Text and item location entries
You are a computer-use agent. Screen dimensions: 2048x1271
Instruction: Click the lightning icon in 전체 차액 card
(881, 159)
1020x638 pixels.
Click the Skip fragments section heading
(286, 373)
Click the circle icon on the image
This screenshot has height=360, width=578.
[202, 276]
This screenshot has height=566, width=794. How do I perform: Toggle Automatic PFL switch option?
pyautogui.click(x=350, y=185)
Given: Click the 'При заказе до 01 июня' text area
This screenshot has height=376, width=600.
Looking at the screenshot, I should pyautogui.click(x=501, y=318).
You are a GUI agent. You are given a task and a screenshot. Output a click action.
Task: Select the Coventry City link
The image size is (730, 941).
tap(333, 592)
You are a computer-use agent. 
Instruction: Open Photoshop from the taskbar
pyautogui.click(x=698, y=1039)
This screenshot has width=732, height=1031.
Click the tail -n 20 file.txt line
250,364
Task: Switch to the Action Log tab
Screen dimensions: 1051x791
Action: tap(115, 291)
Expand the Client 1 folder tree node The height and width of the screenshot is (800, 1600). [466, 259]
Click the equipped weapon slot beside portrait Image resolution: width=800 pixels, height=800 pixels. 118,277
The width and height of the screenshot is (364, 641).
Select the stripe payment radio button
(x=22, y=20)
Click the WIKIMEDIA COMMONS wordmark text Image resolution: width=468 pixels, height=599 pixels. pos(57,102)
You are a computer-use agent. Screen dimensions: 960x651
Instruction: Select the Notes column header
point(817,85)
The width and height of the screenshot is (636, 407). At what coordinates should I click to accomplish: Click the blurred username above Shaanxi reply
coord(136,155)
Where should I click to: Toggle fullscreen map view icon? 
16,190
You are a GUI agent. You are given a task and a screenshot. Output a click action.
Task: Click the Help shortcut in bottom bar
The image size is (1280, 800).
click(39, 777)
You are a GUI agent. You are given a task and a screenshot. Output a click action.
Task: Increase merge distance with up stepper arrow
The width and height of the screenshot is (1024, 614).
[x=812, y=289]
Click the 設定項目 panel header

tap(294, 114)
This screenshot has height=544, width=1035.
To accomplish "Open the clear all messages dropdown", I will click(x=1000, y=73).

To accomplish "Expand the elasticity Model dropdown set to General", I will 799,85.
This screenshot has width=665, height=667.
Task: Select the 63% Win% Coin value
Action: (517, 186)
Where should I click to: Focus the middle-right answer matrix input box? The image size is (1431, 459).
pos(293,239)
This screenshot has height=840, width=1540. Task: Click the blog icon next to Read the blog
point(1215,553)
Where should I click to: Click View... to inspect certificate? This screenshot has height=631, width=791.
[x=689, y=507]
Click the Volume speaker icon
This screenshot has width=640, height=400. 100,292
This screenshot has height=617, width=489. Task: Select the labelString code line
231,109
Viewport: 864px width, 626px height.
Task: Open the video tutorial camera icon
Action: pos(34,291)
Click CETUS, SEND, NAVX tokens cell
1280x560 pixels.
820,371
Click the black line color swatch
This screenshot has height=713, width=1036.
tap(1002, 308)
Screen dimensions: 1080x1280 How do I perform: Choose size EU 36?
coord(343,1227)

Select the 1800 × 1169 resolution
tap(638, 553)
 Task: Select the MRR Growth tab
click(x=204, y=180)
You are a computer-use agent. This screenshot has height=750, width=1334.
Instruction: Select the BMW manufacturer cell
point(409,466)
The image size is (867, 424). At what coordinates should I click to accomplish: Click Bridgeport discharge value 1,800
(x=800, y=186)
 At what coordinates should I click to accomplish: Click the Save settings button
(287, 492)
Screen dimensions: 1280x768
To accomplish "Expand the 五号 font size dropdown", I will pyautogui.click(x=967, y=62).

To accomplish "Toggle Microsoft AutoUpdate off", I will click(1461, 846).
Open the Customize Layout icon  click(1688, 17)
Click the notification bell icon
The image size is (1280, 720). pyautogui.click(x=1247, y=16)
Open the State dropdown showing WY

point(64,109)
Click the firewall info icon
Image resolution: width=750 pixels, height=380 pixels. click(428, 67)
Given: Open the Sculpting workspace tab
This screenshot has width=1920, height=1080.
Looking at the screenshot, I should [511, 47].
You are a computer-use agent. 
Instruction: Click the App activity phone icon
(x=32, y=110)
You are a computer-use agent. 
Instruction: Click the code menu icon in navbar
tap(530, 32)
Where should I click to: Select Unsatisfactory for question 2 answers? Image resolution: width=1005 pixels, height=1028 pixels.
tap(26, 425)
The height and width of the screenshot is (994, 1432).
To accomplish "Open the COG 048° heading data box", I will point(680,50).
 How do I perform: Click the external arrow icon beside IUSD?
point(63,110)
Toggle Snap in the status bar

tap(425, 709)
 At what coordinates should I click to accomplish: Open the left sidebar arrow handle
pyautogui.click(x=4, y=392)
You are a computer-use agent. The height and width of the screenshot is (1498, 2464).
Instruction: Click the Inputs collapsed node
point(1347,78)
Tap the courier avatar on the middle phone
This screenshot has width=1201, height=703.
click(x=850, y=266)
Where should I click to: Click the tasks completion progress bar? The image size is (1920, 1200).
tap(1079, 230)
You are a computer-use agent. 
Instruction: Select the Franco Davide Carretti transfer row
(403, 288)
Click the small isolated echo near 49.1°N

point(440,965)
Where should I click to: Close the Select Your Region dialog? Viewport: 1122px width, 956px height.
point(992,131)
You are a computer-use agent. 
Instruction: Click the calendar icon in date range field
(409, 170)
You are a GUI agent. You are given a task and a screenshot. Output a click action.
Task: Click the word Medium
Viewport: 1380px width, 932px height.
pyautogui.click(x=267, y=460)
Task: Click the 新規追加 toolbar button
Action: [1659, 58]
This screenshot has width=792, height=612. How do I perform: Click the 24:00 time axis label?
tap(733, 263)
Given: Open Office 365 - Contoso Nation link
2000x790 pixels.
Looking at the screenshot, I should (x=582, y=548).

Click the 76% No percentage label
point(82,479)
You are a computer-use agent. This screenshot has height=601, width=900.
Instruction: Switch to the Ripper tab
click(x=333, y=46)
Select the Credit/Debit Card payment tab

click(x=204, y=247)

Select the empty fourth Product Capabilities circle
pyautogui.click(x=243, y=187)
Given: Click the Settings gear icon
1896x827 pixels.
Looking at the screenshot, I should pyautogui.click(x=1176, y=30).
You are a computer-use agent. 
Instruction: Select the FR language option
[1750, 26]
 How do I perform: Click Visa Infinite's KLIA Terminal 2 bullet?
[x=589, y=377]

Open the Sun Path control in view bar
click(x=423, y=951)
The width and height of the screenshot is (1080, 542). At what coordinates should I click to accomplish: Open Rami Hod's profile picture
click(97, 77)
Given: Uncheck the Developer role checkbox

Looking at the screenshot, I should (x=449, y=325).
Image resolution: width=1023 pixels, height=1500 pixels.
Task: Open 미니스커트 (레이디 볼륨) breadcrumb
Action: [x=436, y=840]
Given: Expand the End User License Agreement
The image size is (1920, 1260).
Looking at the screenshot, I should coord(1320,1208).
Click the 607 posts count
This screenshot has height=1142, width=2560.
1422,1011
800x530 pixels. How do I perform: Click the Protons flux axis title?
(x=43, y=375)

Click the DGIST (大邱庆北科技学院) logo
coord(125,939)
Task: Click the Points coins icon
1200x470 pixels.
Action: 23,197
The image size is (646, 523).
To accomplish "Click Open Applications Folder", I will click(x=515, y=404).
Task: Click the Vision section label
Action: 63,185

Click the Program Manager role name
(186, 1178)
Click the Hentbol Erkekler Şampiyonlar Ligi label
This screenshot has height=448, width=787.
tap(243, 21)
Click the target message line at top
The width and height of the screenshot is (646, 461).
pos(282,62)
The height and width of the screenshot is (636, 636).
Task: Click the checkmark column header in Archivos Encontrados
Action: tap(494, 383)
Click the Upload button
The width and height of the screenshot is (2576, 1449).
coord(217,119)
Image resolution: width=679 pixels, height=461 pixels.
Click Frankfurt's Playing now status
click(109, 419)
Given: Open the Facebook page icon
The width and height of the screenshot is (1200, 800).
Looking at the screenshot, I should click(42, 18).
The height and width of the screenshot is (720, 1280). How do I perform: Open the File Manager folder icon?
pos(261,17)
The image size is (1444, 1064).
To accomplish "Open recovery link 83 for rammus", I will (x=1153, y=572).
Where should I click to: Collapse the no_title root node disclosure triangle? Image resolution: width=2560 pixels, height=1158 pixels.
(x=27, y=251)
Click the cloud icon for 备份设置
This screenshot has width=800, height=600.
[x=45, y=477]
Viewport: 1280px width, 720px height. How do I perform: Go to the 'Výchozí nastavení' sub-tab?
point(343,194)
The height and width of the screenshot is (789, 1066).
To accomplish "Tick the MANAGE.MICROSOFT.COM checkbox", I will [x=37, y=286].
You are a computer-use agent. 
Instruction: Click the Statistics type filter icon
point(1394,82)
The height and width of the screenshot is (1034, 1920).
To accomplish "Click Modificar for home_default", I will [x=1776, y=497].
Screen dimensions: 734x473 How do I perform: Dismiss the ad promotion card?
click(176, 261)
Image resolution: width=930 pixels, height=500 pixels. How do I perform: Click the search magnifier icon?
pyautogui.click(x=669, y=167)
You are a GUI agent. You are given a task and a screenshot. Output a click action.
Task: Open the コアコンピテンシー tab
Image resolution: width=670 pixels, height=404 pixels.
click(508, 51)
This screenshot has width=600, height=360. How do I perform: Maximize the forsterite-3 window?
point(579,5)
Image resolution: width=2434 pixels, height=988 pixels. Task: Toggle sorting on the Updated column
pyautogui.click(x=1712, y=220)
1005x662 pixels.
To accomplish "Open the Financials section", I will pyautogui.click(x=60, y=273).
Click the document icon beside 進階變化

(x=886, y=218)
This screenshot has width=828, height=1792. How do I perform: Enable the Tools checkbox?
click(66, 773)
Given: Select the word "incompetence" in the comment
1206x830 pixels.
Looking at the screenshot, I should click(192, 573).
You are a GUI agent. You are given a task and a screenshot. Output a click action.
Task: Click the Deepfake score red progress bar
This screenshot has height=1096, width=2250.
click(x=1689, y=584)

◆ Exercise directions ◆
Switch "Given" to "Prompt" in the items starting at the line containing "Given: Open Office 365 - Contoso Nation link" and ending at the line containing "Action: 63,185". Give those lines again with nothing else changed.

◆ Answer to the problem ◆
Prompt: Open Office 365 - Contoso Nation link
2000x790 pixels.
Looking at the screenshot, I should (x=582, y=548).

Click the 76% No percentage label
point(82,479)
You are a computer-use agent. This screenshot has height=601, width=900.
Instruction: Switch to the Ripper tab
click(x=333, y=46)
Select the Credit/Debit Card payment tab

click(x=204, y=247)

Select the empty fourth Product Capabilities circle
pyautogui.click(x=243, y=187)
Prompt: Click the Settings gear icon
1896x827 pixels.
Looking at the screenshot, I should pyautogui.click(x=1176, y=30).
You are a computer-use agent. 
Instruction: Select the FR language option
[1750, 26]
 How do I perform: Click Visa Infinite's KLIA Terminal 2 bullet?
[x=589, y=377]

Open the Sun Path control in view bar
click(x=423, y=951)
The width and height of the screenshot is (1080, 542). At what coordinates should I click to accomplish: Open Rami Hod's profile picture
click(97, 77)
Prompt: Uncheck the Developer role checkbox

Looking at the screenshot, I should (x=449, y=325).
Image resolution: width=1023 pixels, height=1500 pixels.
Task: Open 미니스커트 (레이디 볼륨) breadcrumb
Action: [x=436, y=840]
Prompt: Expand the End User License Agreement
The image size is (1920, 1260).
Looking at the screenshot, I should coord(1320,1208).
Click the 607 posts count
This screenshot has height=1142, width=2560.
1422,1011
800x530 pixels. How do I perform: Click the Protons flux axis title?
(x=43, y=375)

Click the DGIST (大邱庆北科技学院) logo
coord(125,939)
Task: Click the Points coins icon
1200x470 pixels.
Action: 23,197
The image size is (646, 523).
To accomplish "Click Open Applications Folder", I will click(x=515, y=404).
Task: Click the Vision section label
Action: 63,185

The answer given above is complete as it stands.